Luego de la llegada de Diego Santilli al Ministerio del Interior, aunque no formalmente porque jurará este martes, se está rearmando el bloque algo desdibujado aún, de gobernadores que se desmarcan del reclamo de urgencias a la Nación, para hacer pedidos más sustentables y de fondo, y de esa forma también poner a prueba las posibilidades de maniobra del nuevo funcionario.
Lo hizo el gobernador salteño Gustavo Sáenz, con el pedido urgente de una ley de derribo ante el escándalo de la avioneta con cocaína que cayó en Rosario de la Frontera y también lo adelantó en un debate que tuvo la semana pasada en TN con el oficialista todoterreno Fernando Iglesias.
Y ahora es el gobernador de Santa Fe, Maximiliano Pullaro, quien se alzó para reclamar al Gobierno Nacional los fondos coparticipables que considera esenciales para el desarrollo de su provincia. No se trataba solo de una exigencia económica, sino de un llamado a repensar el modelo de distribución de la riqueza en Argentina.
Pullaro se dirigió directamente al presidente Javier Milei. Le solicitó no solo la devolución del dinero adeudado, sino también un debate profundo sobre el sistema impositivo que rige el país.
Sus palabras pintaban un cuadro de contrastes, donde la pujanza productiva de Santa Fe se diluía en un mar de subsidios destinados, según su visión, a sostener estructuras clientelares en la provincia de Buenos Aires.
El aporte santafesino
“Santa Fe aporta cerca de 3.000 millones de dólares al Estado cada año, y lamentablemente, no recibe nada a cambio. Esos fondos terminan subsidiando a barones del conurbano, punteros y planes en la provincia de Buenos Aires y, por eso, es fundamental que volvamos a discutir el sistema impositivo argentino”, sentenció Pullaro. La frase resonó en el ambiente, dejando una estela de preguntas sobre la equidad y la justicia distributiva. El gobernador describía una realidad donde el esfuerzo productivo se veía socavado por una distribución que consideraba injusta, alimentando un círculo vicioso que impedía el crecimiento armónico del país.

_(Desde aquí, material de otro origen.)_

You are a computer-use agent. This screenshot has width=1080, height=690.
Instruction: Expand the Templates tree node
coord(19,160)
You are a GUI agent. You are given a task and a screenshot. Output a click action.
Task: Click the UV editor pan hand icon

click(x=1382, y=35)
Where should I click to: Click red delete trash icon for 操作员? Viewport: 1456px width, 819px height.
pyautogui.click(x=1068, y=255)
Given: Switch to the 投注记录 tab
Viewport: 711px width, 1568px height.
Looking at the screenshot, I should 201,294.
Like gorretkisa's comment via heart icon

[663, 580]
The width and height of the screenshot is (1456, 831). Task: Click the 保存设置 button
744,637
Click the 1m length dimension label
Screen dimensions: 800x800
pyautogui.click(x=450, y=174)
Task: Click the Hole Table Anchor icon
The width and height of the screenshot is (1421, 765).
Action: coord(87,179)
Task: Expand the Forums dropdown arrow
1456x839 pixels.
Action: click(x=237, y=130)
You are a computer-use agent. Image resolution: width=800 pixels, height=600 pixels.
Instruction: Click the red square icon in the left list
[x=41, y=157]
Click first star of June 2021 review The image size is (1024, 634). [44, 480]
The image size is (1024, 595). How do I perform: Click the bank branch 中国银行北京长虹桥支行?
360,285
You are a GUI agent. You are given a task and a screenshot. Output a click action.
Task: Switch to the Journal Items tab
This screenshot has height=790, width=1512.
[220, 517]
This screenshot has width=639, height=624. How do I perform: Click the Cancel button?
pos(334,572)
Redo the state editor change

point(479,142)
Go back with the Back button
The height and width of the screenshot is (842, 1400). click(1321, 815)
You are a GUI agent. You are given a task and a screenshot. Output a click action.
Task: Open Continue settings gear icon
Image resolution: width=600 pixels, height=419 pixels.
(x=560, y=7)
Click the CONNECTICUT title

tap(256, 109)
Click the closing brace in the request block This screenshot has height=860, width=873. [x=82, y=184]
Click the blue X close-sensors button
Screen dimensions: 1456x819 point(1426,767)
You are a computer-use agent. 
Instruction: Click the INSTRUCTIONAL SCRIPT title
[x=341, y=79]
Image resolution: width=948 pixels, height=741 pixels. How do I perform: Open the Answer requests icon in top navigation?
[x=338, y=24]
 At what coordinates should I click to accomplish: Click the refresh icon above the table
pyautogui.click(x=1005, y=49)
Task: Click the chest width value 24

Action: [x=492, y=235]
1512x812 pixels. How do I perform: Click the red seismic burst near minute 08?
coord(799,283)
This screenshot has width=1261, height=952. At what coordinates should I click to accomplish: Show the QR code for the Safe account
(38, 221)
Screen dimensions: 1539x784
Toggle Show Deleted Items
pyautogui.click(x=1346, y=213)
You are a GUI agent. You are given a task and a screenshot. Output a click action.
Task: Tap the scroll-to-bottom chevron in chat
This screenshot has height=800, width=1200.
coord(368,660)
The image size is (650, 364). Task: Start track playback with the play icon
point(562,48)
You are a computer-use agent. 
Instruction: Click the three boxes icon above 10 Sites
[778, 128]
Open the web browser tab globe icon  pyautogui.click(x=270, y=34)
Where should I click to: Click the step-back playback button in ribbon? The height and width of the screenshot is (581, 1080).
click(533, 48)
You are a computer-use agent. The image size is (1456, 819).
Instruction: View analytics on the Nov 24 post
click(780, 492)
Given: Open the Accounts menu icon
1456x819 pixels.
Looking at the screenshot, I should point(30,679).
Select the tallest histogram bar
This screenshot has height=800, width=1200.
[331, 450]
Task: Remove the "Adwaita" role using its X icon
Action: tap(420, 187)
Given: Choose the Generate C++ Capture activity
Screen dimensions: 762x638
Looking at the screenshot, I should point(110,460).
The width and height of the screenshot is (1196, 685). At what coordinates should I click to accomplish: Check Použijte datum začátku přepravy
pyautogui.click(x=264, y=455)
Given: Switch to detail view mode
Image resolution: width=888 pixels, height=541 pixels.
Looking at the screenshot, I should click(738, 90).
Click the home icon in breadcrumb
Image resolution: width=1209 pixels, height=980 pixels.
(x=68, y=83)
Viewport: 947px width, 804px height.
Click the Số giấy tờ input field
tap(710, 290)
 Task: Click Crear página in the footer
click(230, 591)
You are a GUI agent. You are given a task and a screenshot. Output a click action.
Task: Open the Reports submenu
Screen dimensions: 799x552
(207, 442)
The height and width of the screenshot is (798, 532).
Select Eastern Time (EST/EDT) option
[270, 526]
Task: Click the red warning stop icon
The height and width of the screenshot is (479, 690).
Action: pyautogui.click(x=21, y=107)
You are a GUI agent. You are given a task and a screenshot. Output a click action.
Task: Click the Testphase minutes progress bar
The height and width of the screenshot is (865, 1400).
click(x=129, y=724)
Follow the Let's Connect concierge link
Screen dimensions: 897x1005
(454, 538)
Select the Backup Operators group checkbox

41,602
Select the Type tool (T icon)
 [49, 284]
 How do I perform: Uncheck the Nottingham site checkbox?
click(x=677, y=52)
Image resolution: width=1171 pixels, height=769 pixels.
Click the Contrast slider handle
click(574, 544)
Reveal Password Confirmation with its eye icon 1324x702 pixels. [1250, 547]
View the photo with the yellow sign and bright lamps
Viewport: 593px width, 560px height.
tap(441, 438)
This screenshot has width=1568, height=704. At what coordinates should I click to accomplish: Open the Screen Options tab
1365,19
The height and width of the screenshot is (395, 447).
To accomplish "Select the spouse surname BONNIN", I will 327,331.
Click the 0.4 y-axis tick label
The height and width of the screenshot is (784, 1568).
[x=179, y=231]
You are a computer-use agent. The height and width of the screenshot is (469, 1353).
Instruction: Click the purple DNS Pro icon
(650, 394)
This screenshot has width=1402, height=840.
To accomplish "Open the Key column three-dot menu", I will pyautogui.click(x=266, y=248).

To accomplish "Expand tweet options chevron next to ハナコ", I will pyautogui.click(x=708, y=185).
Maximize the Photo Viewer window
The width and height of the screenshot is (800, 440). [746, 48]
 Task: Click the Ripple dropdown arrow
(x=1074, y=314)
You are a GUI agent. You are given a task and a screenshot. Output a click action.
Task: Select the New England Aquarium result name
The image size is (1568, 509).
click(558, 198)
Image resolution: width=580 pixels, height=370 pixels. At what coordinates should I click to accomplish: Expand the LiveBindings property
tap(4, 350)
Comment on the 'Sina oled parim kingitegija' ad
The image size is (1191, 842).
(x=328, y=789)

En sintonía con las reformas propuestas por la administración de Milei, pero con una perspectiva propia, Pullaro cuestionó con vehemencia las retenciones, calificándolas como “el impuesto más regresivo que hay en la República Argentina”. Su propuesta era audaz: bajar “todos los impuestos, ya sean nacionales, provinciales y locales, para poder producir más”. Un llamado a desatar las fuerzas productivas, liberándolas de las ataduras fiscales que, en su opinión, frenaban el potencial del país.
Un Interior productivo olvidado
El clamor por una redistribución “más equitativa” de los recursos se erigió como el eje central de su discurso. Denunció la concentración de la riqueza en el área metropolitana de Buenos Aires, un fenómeno que, según su visión, relegaba al “interior productivo” a un segundo plano. Sus palabras evocaban imágenes de campos fértiles y fábricas bulliciosas, relegadas por la falta de inversión y la inequidad en la distribución de los beneficios.
“Le pedimos al Estado Nacional y a los diferentes gobiernos que puedan mirar a la provincia de Santa Fe, que tanto aporta y tan poco recibe. Necesitamos producir más, y para eso necesitamos mejores rutas, infraestructura energética y logística, puertos, aeropuertos y conectividad que permitan sacar nuestros productos al mundo y bajar los costos productivos para poder producir más barato”, concluyó Pullaro.
La problemática de la coparticipación federal no solamente emerge en ejemplos individuales de provincias como Santa Fe, sino que refleja una tensión estructural dentro del federalismo fiscal argentino. La distribución actual de los recursos generados despierta críticas debido a su percibida inequidad, y provoca que regiones productivas sientan que su contribución económica no se refleja en los beneficios recibidos.
En la Argentina, la discusión sobre la coparticipación federal y el sistema impositivo abarca complejidades tanto legales como políticas. Constitucionalmente, el artículo 75 indica la obligación del Congreso de establecer un régimen de coparticipación federal de impuestos, equitativo y solidario, cuyo cumplimiento efectivo a menudo es cuestionado por las provincias y de hecho está cristalizado en la Reforma Bonstitucional de 1994.
Políticamente, la concentración de recursos en el área metropolitana de Buenos Aires ha sido una fuente de tensión recurrente con las provincias que se consideran contribuidoras netas al sistema, las cuales reclaman una distribución más justa y proporcional que reconozca su aporte económico al país.
Este desequilibrio ha motivado a líderes provinciales a exigir reformas para asegurar que sus regiones reciban una porción más significativa de los fondos coparticipables.